◆ PROBLEMS TO WORK ON:
**1.** Which actors does the Finger Man film entry below list under "Starring"? Name all of them.
**2.** Does each statement below agree with the Finger Man film entry? Answer yes or no for each, quoting the words of the entry that decide it.
(a) The film runs 90 minutes.
(b) Allied Artists Pictures distributed the film.
(c) The film was released in the United States in June 1955.
**3.** Continue the Finger Man film entry below, picking up after its last sentence.

-- START READING TEXT --

- Theatrical release poster
- Directed by: Harold D. Schuster
- Written by: Warren Douglas
- Story by: Norris Lipsius John Lardner
- Produced by: Lindsley Parsons John H. Burrows
- Starring: Frank Lovejoy Forrest Tucker Peggie Castle
- Cinematography: William A. Sickner
- Edited by: Maurice Wright
- Music by: Paul Dunlap
- Production company: Lindsley Parsons Productions
- Distributed by: Allied Artists Pictures
- Release date: June 15, 1955 (United States);
- Running time: 82 minutes
- Country: United States
- Language: English

= Finger Man =

1955 film by Harold D. Schuster

Finger Man is a 1955 American crime film noir directed by Harold D. Schuster and starring Frank Lovejoy, Forrest Tucker and Peggie Castle.

-- END READING TEXT --
-- START MATERIAL --

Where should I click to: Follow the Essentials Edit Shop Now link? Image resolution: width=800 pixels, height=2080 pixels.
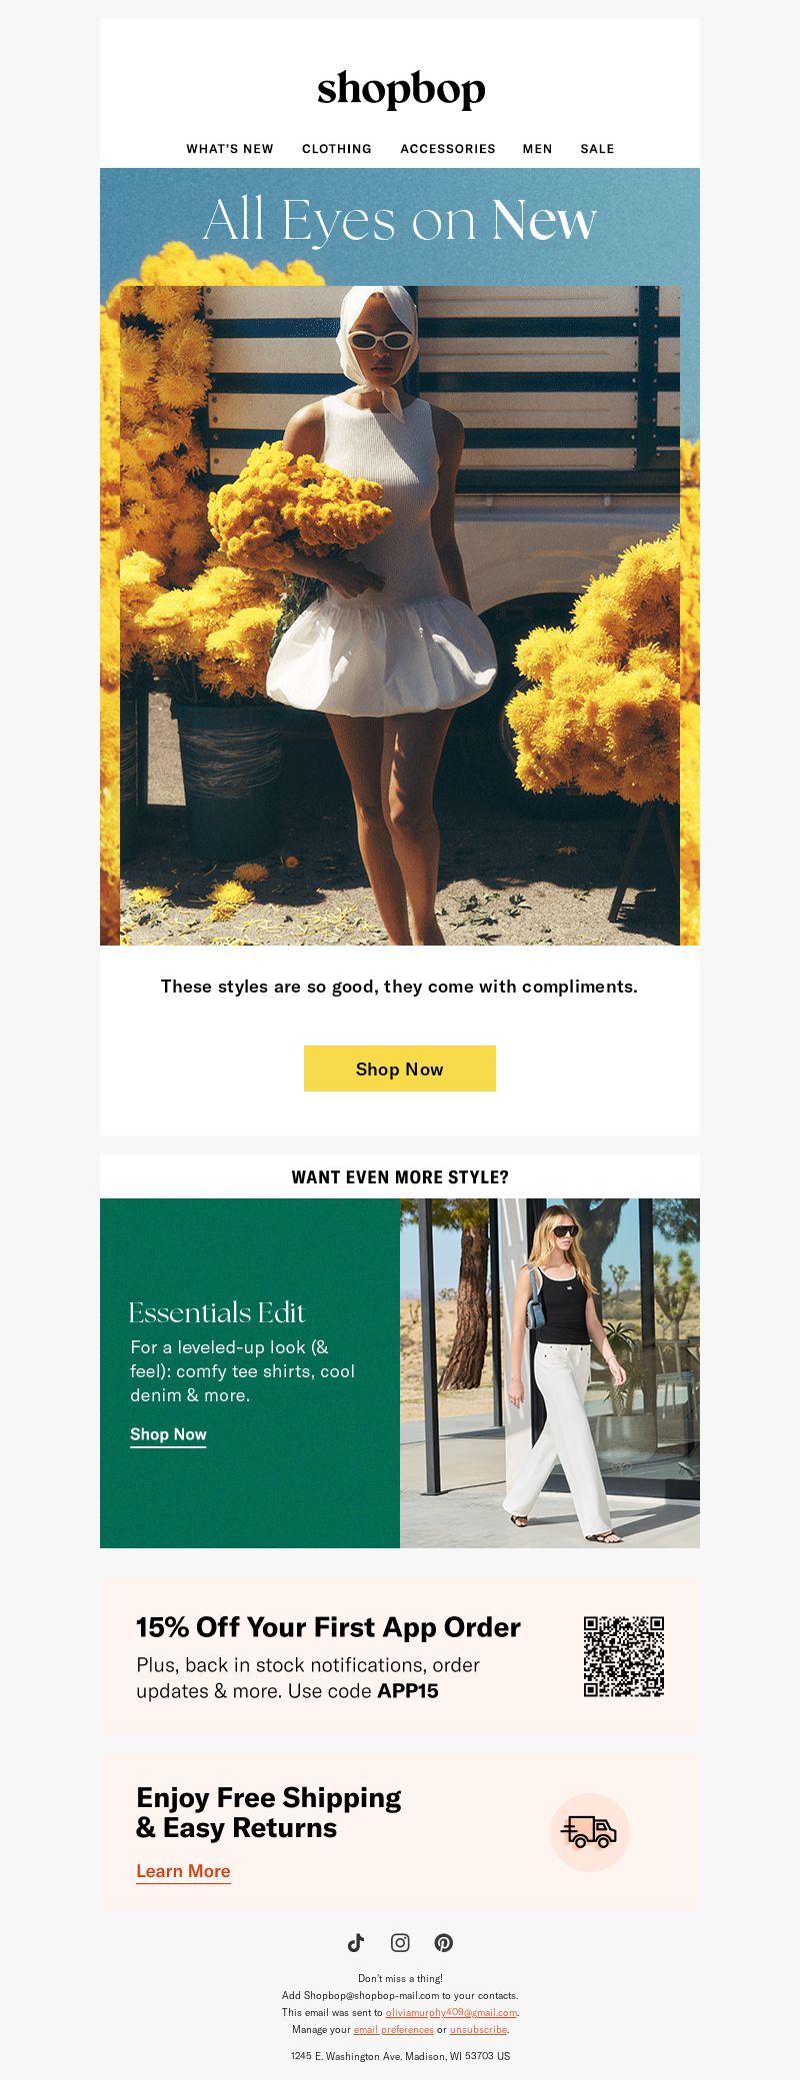coord(168,1434)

-- END MATERIAL --

◆ WRITTEN RESPONSES:
**1.** Frank Lovejoy, Forrest Tucker, Peggie Castle

**2.**
(a) No: "Running time: 82 minutes"
(b) Yes: "Distributed by: Allied Artists Pictures"
(c) Yes: "Release date: June 15, 1955 (United States)"

**3.**
==Plot==
Ex-convict Casey Martin is caught heisting a truck shipment. After he discovers the depths of drug addiction his sister, Lucille, has fallen into after working for mobster Dutch Becker, Casey accepts the deal police have offered him. He goes to work undercover to nail Dutch and his gang; if he survives and is successful, Casey will receive immunity from prosecution.

Gladys Baker worked for Dutch for a long time. She has been an associate of Casey's as well and is falling for him. She tells him about her relationship with the mob man and casts her lot with Casey; this gets her murdered by Dutch's sadistic chief henchman Lou Terpe. In the end Casey brings down the gang and, while he is allowed his freedom, he walks off into a still uncertain future, Dutch's promise of revenge hanging over his head.

==Cast==
- Frank Lovejoy as Casey Martin
- Forrest Tucker as Dutch Becker
- Peggie Castle as Gladys Baker
- Timothy Carey as Lou Terpe
- John Cliff as Johnny Cooper
- William F. Leicester as Jim Rogers (as William Leicester)
- Glen Gordon as Carlos Armor (as Glenn Gordon)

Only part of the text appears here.